+++ EXERCISE MATERIALS

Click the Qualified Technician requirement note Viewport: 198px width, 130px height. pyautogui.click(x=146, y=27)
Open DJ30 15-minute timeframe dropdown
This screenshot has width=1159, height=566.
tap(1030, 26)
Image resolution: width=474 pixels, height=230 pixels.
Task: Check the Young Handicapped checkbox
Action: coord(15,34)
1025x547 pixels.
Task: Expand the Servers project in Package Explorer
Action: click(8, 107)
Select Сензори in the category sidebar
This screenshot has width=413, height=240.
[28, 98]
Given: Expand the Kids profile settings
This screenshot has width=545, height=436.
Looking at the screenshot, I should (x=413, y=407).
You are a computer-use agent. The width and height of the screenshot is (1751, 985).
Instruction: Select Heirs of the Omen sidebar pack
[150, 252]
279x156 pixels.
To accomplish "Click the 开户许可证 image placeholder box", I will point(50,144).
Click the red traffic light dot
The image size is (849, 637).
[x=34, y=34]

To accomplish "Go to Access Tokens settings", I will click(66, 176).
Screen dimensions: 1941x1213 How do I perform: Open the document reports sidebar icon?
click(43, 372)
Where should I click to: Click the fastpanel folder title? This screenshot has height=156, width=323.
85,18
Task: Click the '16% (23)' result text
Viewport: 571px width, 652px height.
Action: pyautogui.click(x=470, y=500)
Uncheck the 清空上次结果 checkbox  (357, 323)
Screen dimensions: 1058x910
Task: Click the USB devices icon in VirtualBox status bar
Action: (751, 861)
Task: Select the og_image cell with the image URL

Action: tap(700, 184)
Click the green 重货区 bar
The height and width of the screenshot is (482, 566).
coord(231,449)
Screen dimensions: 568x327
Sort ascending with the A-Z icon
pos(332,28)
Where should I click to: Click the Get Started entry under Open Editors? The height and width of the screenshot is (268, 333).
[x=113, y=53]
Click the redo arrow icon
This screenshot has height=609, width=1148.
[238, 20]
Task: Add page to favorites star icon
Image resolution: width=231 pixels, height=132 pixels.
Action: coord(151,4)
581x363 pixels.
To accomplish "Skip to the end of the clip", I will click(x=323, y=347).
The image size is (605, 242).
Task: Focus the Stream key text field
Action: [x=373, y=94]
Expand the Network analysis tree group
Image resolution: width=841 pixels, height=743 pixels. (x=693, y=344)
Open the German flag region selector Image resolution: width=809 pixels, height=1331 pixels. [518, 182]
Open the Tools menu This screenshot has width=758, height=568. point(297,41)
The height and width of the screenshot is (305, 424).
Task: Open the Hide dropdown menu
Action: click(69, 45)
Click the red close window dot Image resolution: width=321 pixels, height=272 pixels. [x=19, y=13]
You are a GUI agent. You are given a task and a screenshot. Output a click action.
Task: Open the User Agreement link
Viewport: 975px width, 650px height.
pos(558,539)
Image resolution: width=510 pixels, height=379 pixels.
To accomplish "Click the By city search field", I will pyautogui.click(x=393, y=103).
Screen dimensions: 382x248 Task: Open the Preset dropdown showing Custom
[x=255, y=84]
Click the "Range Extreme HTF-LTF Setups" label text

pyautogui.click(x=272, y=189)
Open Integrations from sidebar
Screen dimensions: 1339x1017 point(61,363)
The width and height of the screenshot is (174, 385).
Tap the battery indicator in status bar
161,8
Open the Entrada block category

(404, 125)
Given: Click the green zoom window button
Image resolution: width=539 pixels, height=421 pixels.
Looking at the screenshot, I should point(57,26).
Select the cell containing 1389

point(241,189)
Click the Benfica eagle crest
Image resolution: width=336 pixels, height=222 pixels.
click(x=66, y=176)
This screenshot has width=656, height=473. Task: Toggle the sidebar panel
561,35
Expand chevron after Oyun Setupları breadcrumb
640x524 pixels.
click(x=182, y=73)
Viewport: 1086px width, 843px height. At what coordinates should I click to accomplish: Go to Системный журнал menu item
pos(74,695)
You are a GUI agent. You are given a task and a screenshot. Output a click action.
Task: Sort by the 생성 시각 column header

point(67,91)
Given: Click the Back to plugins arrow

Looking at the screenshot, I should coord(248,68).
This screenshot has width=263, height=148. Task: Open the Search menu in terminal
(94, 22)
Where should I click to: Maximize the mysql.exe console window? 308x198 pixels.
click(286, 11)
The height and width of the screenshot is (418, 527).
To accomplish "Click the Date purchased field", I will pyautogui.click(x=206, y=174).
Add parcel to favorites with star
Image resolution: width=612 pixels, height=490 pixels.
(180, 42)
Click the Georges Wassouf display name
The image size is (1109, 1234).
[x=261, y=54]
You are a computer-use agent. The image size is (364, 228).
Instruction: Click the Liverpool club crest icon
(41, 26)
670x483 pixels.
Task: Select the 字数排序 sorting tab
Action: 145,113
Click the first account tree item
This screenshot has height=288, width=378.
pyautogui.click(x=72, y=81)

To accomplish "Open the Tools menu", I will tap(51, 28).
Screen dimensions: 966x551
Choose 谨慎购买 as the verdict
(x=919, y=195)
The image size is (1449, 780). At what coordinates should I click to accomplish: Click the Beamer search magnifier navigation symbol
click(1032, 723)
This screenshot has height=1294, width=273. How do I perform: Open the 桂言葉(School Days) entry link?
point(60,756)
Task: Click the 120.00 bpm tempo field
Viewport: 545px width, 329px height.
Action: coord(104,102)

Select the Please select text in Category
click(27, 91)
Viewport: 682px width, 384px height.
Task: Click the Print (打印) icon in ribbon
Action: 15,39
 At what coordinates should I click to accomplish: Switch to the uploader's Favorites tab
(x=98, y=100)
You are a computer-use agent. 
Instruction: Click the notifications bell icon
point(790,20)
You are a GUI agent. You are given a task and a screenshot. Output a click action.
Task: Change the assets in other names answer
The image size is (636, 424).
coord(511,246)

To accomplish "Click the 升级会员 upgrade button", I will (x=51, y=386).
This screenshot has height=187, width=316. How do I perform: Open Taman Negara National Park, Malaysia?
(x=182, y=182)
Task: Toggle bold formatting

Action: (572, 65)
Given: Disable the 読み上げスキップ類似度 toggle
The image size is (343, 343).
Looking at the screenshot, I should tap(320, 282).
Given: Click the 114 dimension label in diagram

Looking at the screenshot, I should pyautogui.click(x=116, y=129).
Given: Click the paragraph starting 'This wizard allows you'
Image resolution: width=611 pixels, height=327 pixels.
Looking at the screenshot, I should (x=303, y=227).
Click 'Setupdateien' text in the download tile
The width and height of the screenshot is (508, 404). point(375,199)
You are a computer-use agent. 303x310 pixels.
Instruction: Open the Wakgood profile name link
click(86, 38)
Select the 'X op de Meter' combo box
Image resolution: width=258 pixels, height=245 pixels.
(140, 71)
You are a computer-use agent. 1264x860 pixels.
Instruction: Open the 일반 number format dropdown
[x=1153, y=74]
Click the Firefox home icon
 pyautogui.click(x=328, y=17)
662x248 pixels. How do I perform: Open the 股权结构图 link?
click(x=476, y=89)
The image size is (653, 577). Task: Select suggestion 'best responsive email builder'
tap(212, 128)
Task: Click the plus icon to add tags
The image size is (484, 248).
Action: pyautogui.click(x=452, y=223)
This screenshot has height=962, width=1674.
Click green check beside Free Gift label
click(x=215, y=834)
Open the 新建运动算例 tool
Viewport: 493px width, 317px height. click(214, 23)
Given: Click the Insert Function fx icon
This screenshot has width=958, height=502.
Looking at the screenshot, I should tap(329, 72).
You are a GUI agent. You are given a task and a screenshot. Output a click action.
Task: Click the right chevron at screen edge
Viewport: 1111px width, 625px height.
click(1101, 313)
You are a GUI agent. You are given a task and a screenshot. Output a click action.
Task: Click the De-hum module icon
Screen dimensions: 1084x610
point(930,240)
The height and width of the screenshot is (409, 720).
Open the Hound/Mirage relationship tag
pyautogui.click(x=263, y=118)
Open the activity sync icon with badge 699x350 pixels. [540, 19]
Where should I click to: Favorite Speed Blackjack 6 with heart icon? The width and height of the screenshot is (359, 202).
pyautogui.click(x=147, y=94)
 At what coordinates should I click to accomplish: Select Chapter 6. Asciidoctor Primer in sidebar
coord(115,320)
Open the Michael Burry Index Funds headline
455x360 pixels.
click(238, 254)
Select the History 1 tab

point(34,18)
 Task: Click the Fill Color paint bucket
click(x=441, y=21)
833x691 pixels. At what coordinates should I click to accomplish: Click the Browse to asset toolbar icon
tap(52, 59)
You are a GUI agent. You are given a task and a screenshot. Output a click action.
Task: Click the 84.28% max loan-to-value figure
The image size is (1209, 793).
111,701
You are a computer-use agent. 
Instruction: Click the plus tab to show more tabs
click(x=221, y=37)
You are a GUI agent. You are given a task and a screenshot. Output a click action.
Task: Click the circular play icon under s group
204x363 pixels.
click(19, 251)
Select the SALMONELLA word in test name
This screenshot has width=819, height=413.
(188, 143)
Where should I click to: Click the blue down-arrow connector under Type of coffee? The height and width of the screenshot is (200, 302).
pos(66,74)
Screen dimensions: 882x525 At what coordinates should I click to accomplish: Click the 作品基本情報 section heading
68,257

++++++

> REQUIRED ACTION: A single figure is all that is needed: the number of lines above that contain the string "settings".

> THE ANSWER: 2